- David Pollock
- 5 February 2020
National Museum of Scotland's latest exhibition takes on Jurassic thrills in an interactive and entertaining way
In recent times the National Museum of Scotland's bespoke exhibitions have done a good job of merging adult interest, children's amusement and wide-reaching educational value, whether their subjects have been primates or the history of Scottish pop music. For this touring show by the Australian Museum, however – which is making its only UK stop here – the main focus is firmly upon the sort of Jurassic thrills which will have kids gasping in the greatest amazement, and which are bound to make it a guaranteed hit.
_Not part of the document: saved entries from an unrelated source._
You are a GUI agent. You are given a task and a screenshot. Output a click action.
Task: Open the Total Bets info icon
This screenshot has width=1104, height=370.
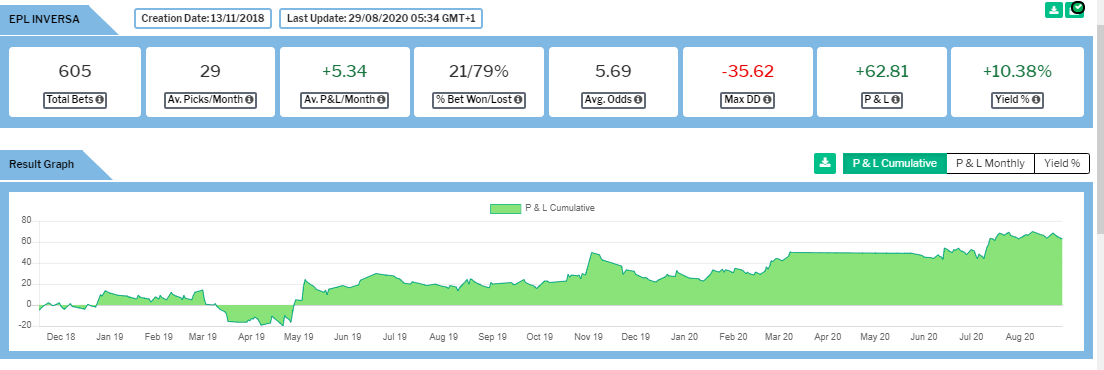100,100
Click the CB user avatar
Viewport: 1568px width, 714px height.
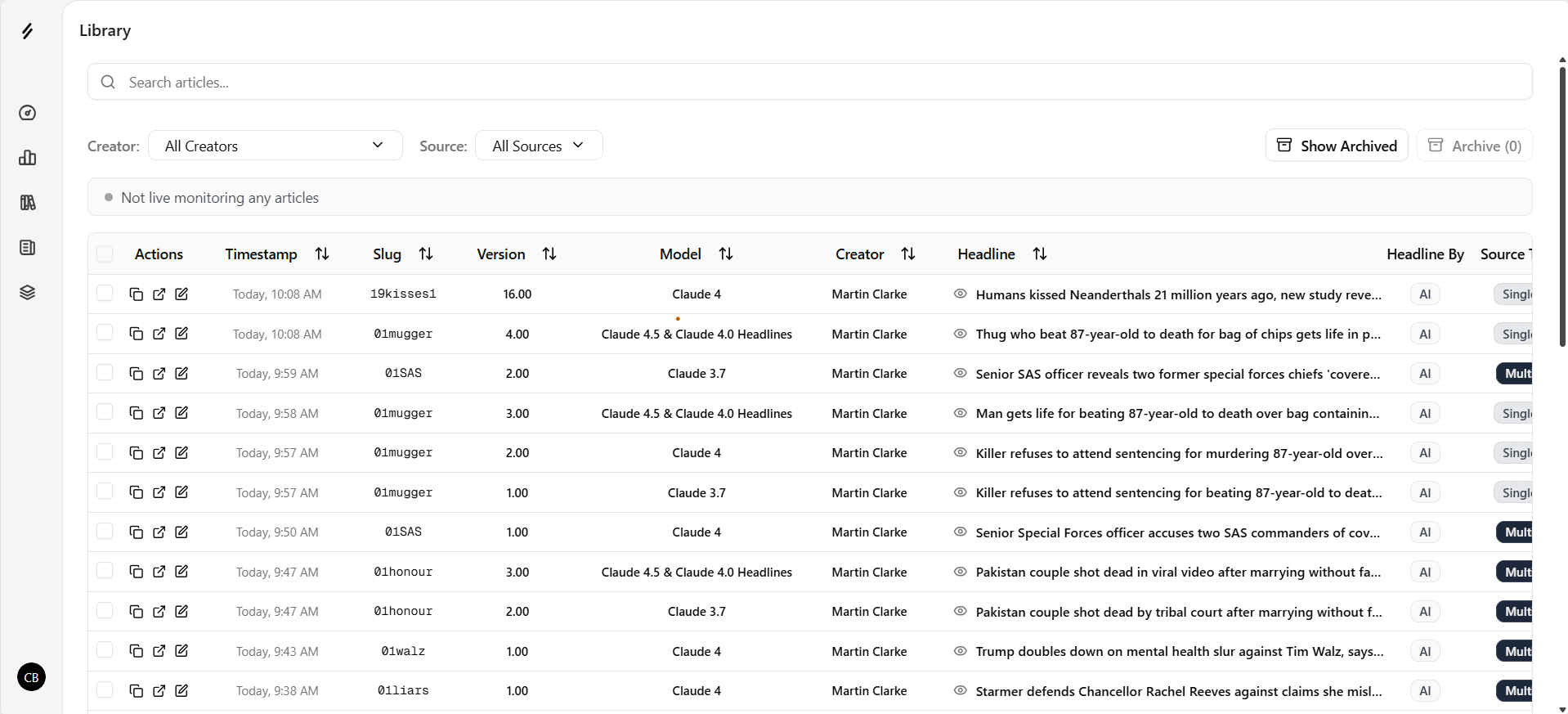click(x=31, y=677)
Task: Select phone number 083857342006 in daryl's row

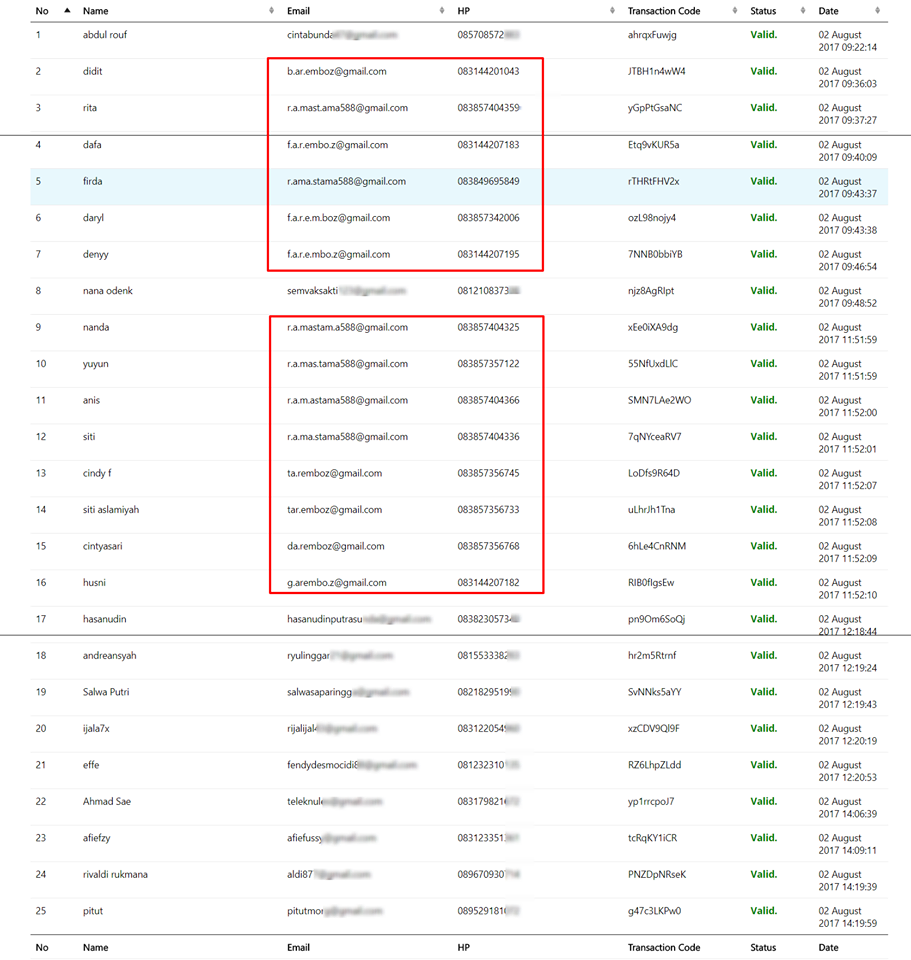Action: [488, 217]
Not that everyone can't love dinosaurs, of course, but there's something about monstrous lizards which plays most evocatively upon fertile young imaginations. The most attention-grabbing single piece in this exhibition is the cast skeleton of Scotty the Tyrannosaurus Rex, one of the largest complete T-Rex skeletons ever found, towering above those of his near and distant cousins like Lythronax Argestes, Daspletosaurus Torosus, the feathered Velociraptor Mongoliensis, and the common chicken.
The point the exhibition makes in this regard is that Tyrannosaurs weren't just a single type of Spielberg-friendly creature which existed at a fixed point in time, but that the family which goes by that name were in existence for nearly 100 million years, between 165 and 66 million years ago, and that they went through a range of iterations and evolutions in this time. Alongside the fully-reconstructed cast skeletons and in-depth interpretation boards, there are plenty of elements to the show which will keep younger and older dinosaur hunters happy.
There are interactive displays which invite players to hatch their own dinosaurs and guess the breed or cause their own extinction-level event; an atmospheric video corridor which imagines dinosaurs roaming the streets of Edinburgh; and film which details the work of palaeontologists. Yet it's the evocation of the sheer weight of time these creatures walked the earth that even more imaginative and inquisitive viewers might struggle to comprehend.
National Museum of Scotland, Edinburgh, until Mon 4 May.